____ Items

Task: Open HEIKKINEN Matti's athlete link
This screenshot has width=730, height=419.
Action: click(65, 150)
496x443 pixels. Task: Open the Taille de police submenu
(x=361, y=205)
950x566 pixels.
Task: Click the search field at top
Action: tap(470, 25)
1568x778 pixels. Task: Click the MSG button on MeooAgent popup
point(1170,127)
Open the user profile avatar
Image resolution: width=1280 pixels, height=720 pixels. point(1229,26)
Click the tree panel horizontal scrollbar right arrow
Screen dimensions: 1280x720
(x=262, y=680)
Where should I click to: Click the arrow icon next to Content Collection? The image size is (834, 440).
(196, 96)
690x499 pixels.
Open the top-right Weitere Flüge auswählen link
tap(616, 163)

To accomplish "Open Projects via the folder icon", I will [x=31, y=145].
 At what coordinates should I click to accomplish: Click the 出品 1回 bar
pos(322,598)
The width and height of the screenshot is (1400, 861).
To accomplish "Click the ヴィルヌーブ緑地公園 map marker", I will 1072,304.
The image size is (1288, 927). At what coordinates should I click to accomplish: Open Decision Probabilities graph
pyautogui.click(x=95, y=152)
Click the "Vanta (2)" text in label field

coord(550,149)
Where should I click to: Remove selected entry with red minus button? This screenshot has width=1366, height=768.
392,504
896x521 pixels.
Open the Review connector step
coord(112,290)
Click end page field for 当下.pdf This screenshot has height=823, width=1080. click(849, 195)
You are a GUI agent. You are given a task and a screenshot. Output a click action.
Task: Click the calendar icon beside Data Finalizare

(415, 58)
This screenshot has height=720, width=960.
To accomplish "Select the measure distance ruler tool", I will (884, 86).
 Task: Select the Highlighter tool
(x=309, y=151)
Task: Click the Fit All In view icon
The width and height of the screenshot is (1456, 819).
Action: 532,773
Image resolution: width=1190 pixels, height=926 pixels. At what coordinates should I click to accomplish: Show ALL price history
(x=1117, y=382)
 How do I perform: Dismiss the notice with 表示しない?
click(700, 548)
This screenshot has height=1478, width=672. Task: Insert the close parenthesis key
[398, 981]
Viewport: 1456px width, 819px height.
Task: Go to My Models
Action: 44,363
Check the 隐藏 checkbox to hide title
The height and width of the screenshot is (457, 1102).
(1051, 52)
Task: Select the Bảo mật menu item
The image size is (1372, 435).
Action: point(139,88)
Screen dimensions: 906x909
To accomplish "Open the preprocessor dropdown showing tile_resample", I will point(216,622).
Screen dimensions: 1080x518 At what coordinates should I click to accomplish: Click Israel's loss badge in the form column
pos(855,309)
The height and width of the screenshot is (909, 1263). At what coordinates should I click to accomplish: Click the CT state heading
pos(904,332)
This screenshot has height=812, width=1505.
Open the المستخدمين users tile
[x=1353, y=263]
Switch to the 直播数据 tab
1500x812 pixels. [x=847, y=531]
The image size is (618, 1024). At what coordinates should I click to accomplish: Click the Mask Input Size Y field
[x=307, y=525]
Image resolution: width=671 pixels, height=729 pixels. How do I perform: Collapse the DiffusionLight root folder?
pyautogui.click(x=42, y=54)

________

__Given task__. Lay out the listing above as a numbered list, leaving out the blank lines.

__In response__.
1. Task: Open HEIKKINEN Matti's athlete link
2. This screenshot has width=730, height=419.
3. Action: click(65, 150)
4. 496x443 pixels. Task: Open the Taille de police submenu
5. (x=361, y=205)
6. 950x566 pixels.
7. Task: Click the search field at top
8. Action: tap(470, 25)
9. 1568x778 pixels. Task: Click the MSG button on MeooAgent popup
10. point(1170,127)
11. Open the user profile avatar
12. Image resolution: width=1280 pixels, height=720 pixels. point(1229,26)
13. Click the tree panel horizontal scrollbar right arrow
14. Screen dimensions: 1280x720
15. (x=262, y=680)
16. Where should I click to: Click the arrow icon next to Content Collection? The image size is (834, 440).
17. (196, 96)
18. 690x499 pixels.
19. Open the top-right Weitere Flüge auswählen link
20. tap(616, 163)
21. To accomplish "Open Projects via the folder icon", I will [x=31, y=145].
22.  At what coordinates should I click to accomplish: Click the 出品 1回 bar
23. pos(322,598)
24. The width and height of the screenshot is (1400, 861).
25. To accomplish "Click the ヴィルヌーブ緑地公園 map marker", I will 1072,304.
26. The image size is (1288, 927). At what coordinates should I click to accomplish: Open Decision Probabilities graph
27. pyautogui.click(x=95, y=152)
28. Click the "Vanta (2)" text in label field
29. coord(550,149)
30. Where should I click to: Remove selected entry with red minus button? This screenshot has width=1366, height=768.
31. 392,504
32. 896x521 pixels.
33. Open the Review connector step
34. coord(112,290)
35. Click end page field for 当下.pdf This screenshot has height=823, width=1080. click(849, 195)
36. You are a GUI agent. You are given a task and a screenshot. Output a click action.
37. Task: Click the calendar icon beside Data Finalizare
38. (415, 58)
39. This screenshot has height=720, width=960.
40. To accomplish "Select the measure distance ruler tool", I will (884, 86).
41.  Task: Select the Highlighter tool
42. (x=309, y=151)
43. Task: Click the Fit All In view icon
44. The width and height of the screenshot is (1456, 819).
45. Action: 532,773
46. Image resolution: width=1190 pixels, height=926 pixels. At what coordinates should I click to accomplish: Show ALL price history
47. (x=1117, y=382)
48.  How do I perform: Dismiss the notice with 表示しない?
49. click(700, 548)
50. This screenshot has height=1478, width=672. Task: Insert the close parenthesis key
51. [398, 981]
52. Viewport: 1456px width, 819px height.
53. Task: Go to My Models
54. Action: 44,363
55. Check the 隐藏 checkbox to hide title
56. The height and width of the screenshot is (457, 1102).
57. (1051, 52)
58. Task: Select the Bảo mật menu item
59. The image size is (1372, 435).
60. Action: point(139,88)
61. Screen dimensions: 906x909
62. To accomplish "Open the preprocessor dropdown showing tile_resample", I will point(216,622).
63. Screen dimensions: 1080x518 At what coordinates should I click to accomplish: Click Israel's loss badge in the form column
64. pos(855,309)
65. The height and width of the screenshot is (909, 1263). At what coordinates should I click to accomplish: Click the CT state heading
66. pos(904,332)
67. This screenshot has height=812, width=1505.
68. Open the المستخدمين users tile
69. [x=1353, y=263]
70. Switch to the 直播数据 tab
71. 1500x812 pixels. [x=847, y=531]
72. The image size is (618, 1024). At what coordinates should I click to accomplish: Click the Mask Input Size Y field
73. [x=307, y=525]
74. Image resolution: width=671 pixels, height=729 pixels. How do I perform: Collapse the DiffusionLight root folder?
75. pyautogui.click(x=42, y=54)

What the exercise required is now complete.